Records drawn from a dataset:

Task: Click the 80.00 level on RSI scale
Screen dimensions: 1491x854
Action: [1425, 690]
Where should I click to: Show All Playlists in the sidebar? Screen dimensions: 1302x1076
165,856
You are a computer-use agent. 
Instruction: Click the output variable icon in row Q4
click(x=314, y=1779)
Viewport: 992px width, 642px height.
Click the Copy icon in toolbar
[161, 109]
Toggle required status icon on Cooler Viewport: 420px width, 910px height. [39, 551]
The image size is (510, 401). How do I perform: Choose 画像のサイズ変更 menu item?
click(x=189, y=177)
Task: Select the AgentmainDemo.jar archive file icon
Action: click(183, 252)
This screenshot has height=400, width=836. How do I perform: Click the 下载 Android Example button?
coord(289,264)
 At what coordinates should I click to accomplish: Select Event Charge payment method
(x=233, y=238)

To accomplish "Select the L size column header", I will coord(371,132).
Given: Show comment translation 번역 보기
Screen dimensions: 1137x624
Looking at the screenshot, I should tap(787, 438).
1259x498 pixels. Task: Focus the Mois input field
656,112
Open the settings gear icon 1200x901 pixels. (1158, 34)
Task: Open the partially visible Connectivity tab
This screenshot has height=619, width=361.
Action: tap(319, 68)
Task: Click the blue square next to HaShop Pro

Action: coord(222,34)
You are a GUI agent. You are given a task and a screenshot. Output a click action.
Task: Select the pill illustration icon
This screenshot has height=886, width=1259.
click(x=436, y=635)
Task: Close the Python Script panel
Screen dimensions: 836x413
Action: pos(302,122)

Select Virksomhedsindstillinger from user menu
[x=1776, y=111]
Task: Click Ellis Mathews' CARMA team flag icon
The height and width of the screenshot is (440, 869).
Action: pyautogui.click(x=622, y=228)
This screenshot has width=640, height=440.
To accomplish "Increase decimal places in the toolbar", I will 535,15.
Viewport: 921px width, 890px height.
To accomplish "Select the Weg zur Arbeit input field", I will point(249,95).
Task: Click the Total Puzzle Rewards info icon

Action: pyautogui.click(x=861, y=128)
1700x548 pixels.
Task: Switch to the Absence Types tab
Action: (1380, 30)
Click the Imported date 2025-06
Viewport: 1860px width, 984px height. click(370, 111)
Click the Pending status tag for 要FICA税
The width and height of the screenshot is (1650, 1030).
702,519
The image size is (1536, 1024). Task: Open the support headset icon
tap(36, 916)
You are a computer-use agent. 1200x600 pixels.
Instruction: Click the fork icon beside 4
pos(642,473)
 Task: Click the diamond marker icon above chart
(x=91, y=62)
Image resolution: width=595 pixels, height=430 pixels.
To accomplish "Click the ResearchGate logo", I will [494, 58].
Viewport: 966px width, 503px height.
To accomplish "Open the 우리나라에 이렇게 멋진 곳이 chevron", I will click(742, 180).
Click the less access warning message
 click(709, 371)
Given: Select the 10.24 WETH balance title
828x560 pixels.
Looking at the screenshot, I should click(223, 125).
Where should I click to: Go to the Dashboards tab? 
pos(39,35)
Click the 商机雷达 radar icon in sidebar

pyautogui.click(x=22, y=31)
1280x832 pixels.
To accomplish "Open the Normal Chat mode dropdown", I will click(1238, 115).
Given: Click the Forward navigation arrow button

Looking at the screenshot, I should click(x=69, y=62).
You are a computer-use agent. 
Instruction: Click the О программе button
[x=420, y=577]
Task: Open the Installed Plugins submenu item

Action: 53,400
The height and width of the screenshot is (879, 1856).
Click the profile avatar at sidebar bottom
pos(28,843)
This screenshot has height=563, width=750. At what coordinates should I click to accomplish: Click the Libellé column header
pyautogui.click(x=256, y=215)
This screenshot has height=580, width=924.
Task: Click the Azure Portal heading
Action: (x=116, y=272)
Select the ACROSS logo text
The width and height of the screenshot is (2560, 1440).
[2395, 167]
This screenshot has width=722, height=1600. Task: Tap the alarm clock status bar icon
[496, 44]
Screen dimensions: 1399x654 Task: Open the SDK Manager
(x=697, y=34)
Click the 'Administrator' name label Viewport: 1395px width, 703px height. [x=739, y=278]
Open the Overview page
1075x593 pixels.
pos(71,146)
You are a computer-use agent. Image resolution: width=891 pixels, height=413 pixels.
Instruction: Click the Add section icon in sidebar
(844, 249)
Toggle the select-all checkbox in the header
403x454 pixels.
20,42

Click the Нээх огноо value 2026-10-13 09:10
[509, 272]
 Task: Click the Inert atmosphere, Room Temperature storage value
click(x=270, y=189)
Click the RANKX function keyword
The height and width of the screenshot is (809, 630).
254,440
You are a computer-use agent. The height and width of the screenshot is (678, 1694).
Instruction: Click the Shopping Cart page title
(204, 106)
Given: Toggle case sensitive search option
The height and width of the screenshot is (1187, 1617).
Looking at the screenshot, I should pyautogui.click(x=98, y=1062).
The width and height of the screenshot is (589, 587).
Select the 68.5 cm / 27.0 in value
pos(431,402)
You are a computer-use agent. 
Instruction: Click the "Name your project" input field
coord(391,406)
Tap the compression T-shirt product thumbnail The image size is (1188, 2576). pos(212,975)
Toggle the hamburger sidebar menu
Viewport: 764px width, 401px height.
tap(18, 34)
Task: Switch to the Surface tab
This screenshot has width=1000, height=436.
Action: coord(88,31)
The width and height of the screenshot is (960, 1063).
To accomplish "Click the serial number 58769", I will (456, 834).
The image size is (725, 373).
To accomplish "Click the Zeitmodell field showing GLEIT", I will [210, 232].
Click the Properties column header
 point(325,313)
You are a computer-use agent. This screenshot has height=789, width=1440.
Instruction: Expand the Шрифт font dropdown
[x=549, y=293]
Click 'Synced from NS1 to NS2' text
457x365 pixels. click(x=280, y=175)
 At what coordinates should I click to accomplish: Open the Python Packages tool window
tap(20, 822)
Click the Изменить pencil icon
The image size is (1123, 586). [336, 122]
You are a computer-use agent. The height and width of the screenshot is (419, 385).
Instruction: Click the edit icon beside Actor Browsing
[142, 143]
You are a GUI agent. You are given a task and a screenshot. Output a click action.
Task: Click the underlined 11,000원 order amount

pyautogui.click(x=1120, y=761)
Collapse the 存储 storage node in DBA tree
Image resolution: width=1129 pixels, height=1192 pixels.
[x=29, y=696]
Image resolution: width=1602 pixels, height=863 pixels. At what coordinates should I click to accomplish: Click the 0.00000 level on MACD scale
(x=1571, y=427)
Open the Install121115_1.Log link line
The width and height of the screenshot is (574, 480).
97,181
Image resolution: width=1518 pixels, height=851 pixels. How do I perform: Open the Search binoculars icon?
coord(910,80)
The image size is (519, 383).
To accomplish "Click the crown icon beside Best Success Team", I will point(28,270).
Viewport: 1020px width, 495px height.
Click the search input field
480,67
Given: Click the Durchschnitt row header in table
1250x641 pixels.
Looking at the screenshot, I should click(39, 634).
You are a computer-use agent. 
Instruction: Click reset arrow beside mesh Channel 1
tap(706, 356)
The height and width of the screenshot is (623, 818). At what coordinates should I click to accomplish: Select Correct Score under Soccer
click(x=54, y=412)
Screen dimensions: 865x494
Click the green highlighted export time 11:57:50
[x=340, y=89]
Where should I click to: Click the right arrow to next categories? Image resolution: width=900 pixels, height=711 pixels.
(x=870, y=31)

AIM OF THE EXERCISE: Please retype the entries above in full, exactly as they stand.

ANSWER TO THE EXERCISE:
Task: Click the 80.00 level on RSI scale
Screen dimensions: 1491x854
Action: [1425, 690]
Where should I click to: Show All Playlists in the sidebar? Screen dimensions: 1302x1076
165,856
You are a computer-use agent. 
Instruction: Click the output variable icon in row Q4
click(x=314, y=1779)
Viewport: 992px width, 642px height.
Click the Copy icon in toolbar
[161, 109]
Toggle required status icon on Cooler Viewport: 420px width, 910px height. [39, 551]
The image size is (510, 401). How do I perform: Choose 画像のサイズ変更 menu item?
click(x=189, y=177)
Task: Select the AgentmainDemo.jar archive file icon
Action: click(183, 252)
This screenshot has height=400, width=836. How do I perform: Click the 下载 Android Example button?
coord(289,264)
 At what coordinates should I click to accomplish: Select Event Charge payment method
(x=233, y=238)

To accomplish "Select the L size column header", I will coord(371,132).
Given: Show comment translation 번역 보기
Screen dimensions: 1137x624
Looking at the screenshot, I should tap(787, 438).
1259x498 pixels. Task: Focus the Mois input field
656,112
Open the settings gear icon 1200x901 pixels. (1158, 34)
Task: Open the partially visible Connectivity tab
This screenshot has height=619, width=361.
Action: tap(319, 68)
Task: Click the blue square next to HaShop Pro

Action: coord(222,34)
You are a GUI agent. You are given a task and a screenshot. Output a click action.
Task: Select the pill illustration icon
This screenshot has height=886, width=1259.
click(x=436, y=635)
Task: Close the Python Script panel
Screen dimensions: 836x413
Action: pos(302,122)

Select Virksomhedsindstillinger from user menu
[x=1776, y=111]
Task: Click Ellis Mathews' CARMA team flag icon
The height and width of the screenshot is (440, 869).
Action: pyautogui.click(x=622, y=228)
This screenshot has width=640, height=440.
To accomplish "Increase decimal places in the toolbar", I will 535,15.
Viewport: 921px width, 890px height.
To accomplish "Select the Weg zur Arbeit input field", I will point(249,95).
Task: Click the Total Puzzle Rewards info icon

Action: pyautogui.click(x=861, y=128)
1700x548 pixels.
Task: Switch to the Absence Types tab
Action: (1380, 30)
Click the Imported date 2025-06
Viewport: 1860px width, 984px height. click(370, 111)
Click the Pending status tag for 要FICA税
The width and height of the screenshot is (1650, 1030).
702,519
The image size is (1536, 1024). Task: Open the support headset icon
tap(36, 916)
You are a computer-use agent. 1200x600 pixels.
Instruction: Click the fork icon beside 4
pos(642,473)
 Task: Click the diamond marker icon above chart
(x=91, y=62)
Image resolution: width=595 pixels, height=430 pixels.
To accomplish "Click the ResearchGate logo", I will [494, 58].
Viewport: 966px width, 503px height.
To accomplish "Open the 우리나라에 이렇게 멋진 곳이 chevron", I will click(742, 180).
Click the less access warning message
 click(709, 371)
Given: Select the 10.24 WETH balance title
828x560 pixels.
Looking at the screenshot, I should click(223, 125).
Where should I click to: Go to the Dashboards tab? 
pos(39,35)
Click the 商机雷达 radar icon in sidebar

pyautogui.click(x=22, y=31)
1280x832 pixels.
To accomplish "Open the Normal Chat mode dropdown", I will click(1238, 115).
Given: Click the Forward navigation arrow button

Looking at the screenshot, I should click(x=69, y=62).
You are a computer-use agent. 
Instruction: Click the О программе button
[x=420, y=577]
Task: Open the Installed Plugins submenu item

Action: 53,400
The height and width of the screenshot is (879, 1856).
Click the profile avatar at sidebar bottom
pos(28,843)
This screenshot has height=563, width=750. At what coordinates should I click to accomplish: Click the Libellé column header
pyautogui.click(x=256, y=215)
This screenshot has height=580, width=924.
Task: Click the Azure Portal heading
Action: (x=116, y=272)
Select the ACROSS logo text
The width and height of the screenshot is (2560, 1440).
[2395, 167]
This screenshot has width=722, height=1600. Task: Tap the alarm clock status bar icon
[496, 44]
Screen dimensions: 1399x654 Task: Open the SDK Manager
(x=697, y=34)
Click the 'Administrator' name label Viewport: 1395px width, 703px height. [x=739, y=278]
Open the Overview page
1075x593 pixels.
pos(71,146)
You are a computer-use agent. Image resolution: width=891 pixels, height=413 pixels.
Instruction: Click the Add section icon in sidebar
(844, 249)
Toggle the select-all checkbox in the header
403x454 pixels.
20,42

Click the Нээх огноо value 2026-10-13 09:10
[509, 272]
 Task: Click the Inert atmosphere, Room Temperature storage value
click(x=270, y=189)
Click the RANKX function keyword
The height and width of the screenshot is (809, 630).
254,440
You are a computer-use agent. The height and width of the screenshot is (678, 1694).
Instruction: Click the Shopping Cart page title
(204, 106)
Given: Toggle case sensitive search option
The height and width of the screenshot is (1187, 1617).
Looking at the screenshot, I should pyautogui.click(x=98, y=1062).
The width and height of the screenshot is (589, 587).
Select the 68.5 cm / 27.0 in value
pos(431,402)
You are a computer-use agent. 
Instruction: Click the "Name your project" input field
coord(391,406)
Tap the compression T-shirt product thumbnail The image size is (1188, 2576). pos(212,975)
Toggle the hamburger sidebar menu
Viewport: 764px width, 401px height.
tap(18, 34)
Task: Switch to the Surface tab
This screenshot has width=1000, height=436.
Action: coord(88,31)
The width and height of the screenshot is (960, 1063).
To accomplish "Click the serial number 58769", I will (456, 834).
The image size is (725, 373).
To accomplish "Click the Zeitmodell field showing GLEIT", I will [210, 232].
Click the Properties column header
 point(325,313)
You are a computer-use agent. This screenshot has height=789, width=1440.
Instruction: Expand the Шрифт font dropdown
[x=549, y=293]
Click 'Synced from NS1 to NS2' text
457x365 pixels. click(x=280, y=175)
 At what coordinates should I click to accomplish: Open the Python Packages tool window
tap(20, 822)
Click the Изменить pencil icon
The image size is (1123, 586). [336, 122]
You are a computer-use agent. The height and width of the screenshot is (419, 385).
Instruction: Click the edit icon beside Actor Browsing
[142, 143]
You are a GUI agent. You are given a task and a screenshot. Output a click action.
Task: Click the underlined 11,000원 order amount

pyautogui.click(x=1120, y=761)
Collapse the 存储 storage node in DBA tree
Image resolution: width=1129 pixels, height=1192 pixels.
[x=29, y=696]
Image resolution: width=1602 pixels, height=863 pixels. At what coordinates should I click to accomplish: Click the 0.00000 level on MACD scale
(x=1571, y=427)
Open the Install121115_1.Log link line
The width and height of the screenshot is (574, 480).
97,181
Image resolution: width=1518 pixels, height=851 pixels. How do I perform: Open the Search binoculars icon?
coord(910,80)
The image size is (519, 383).
To accomplish "Click the crown icon beside Best Success Team", I will point(28,270).
Viewport: 1020px width, 495px height.
Click the search input field
480,67
Given: Click the Durchschnitt row header in table
1250x641 pixels.
Looking at the screenshot, I should click(39, 634).
You are a computer-use agent. 
Instruction: Click reset arrow beside mesh Channel 1
tap(706, 356)
The height and width of the screenshot is (623, 818). At what coordinates should I click to accomplish: Select Correct Score under Soccer
click(x=54, y=412)
Screen dimensions: 865x494
Click the green highlighted export time 11:57:50
[x=340, y=89]
Where should I click to: Click the right arrow to next categories? Image resolution: width=900 pixels, height=711 pixels.
(x=870, y=31)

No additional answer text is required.